Como os bispos, à face da Lei, não eram cidadãos com direitos políticos, a
petição foi recusada. Seguiu-se-lhe um Memorando de cidadãos católicos,
suportado por cerca de 2 milhões de assinaturas para solicitar ao Congresso a
derrogação das leis mas, como noutros casos semelhantes e bem recentes, quando
o governo não governa para a população mas para os interesses dos grupos que o
suportam, a petição foi para o lixo. Considerando este tipo de resistência
cívica como sendo uma forma de insubordinação, Plutarco Calles ordenou o
encerramento de numerosas igrejas católicas e o inventário meticuloso de todo o
seu conteúdo. Esgotadas as vias pacíficas, aos militantes católicos apenas lhes
restava a insurreição armada.
Em Guadalajara, no dia 3 de Agosto de 1926, cerca de 400 católicos
armados encerraram-se na igreja de Nossa Senhora de Guadalupe, alarmados pelo rumor
de que o governo tencionava encerrar e destruir o Santuário. Envolveram-se num
tiroteio com tropas do governo, rendendo-se apenas quando ficaram sem munições.
Este confronto terá causado a morte a 18 pessoas e 40 feridos.
No dia seguinte, em Sahuayo, Michoacán, a
igreja paroquial local foi invadida por 240 soldados governamentais,
assassinando o padre da paróquia e o seu vigário. Em 14 de Agosto, agentes
governamentais levaram a cabo a eliminação da delegação da Associação Católica
da Juventude em Chalchihuites, Zacatecas, executando o seu director
espiritual, o padre Luis Bátiz Sainz.
A partir daqui os
acontecimentos suceder-se-iam de forma muito rápida.
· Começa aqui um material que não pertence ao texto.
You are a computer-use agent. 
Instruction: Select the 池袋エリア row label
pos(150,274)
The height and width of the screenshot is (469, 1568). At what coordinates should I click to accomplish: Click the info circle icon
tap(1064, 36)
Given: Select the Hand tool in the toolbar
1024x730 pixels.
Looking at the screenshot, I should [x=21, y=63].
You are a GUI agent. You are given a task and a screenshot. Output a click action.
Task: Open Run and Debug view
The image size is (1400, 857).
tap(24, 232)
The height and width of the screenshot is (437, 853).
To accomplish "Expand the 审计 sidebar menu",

Um bando de camponeses sob
a liderança de Pedro Quintanar, ao tomar conhecimento da morte do padre Bátiz,
ocupou a tesouraria local e ergueu o estandarte da rebelião. Outro levantamento
foi liderado pelo presidente da Câmara de Pénjamo, Guanajuato, Luis Navarro Origel, com início
em 28 de Setembro. Os seus homens foram derrotados pelo exército federal em
terreno aberto, junto daquela localidade, mas retiraram-se para as montanhas
onde continuaram como guerrilheiros. Seguiu-se um outro levantamento em Durango, liderado por Trinidad Mora em 29
de Setembro e, em 4 de Outubro, a sublevação acaudilhada pelo antigo general
Rodolfo Gallegos, no Sul de Guanajuato. Ambos foram obrigados a recorrer a
tácticas de guerrilha, pois não podiam fazer face ao exército federal em campo
aberto.
Entretanto, os
rebeldes em Jalisco (particularmente na região a Norte de Guadalajara)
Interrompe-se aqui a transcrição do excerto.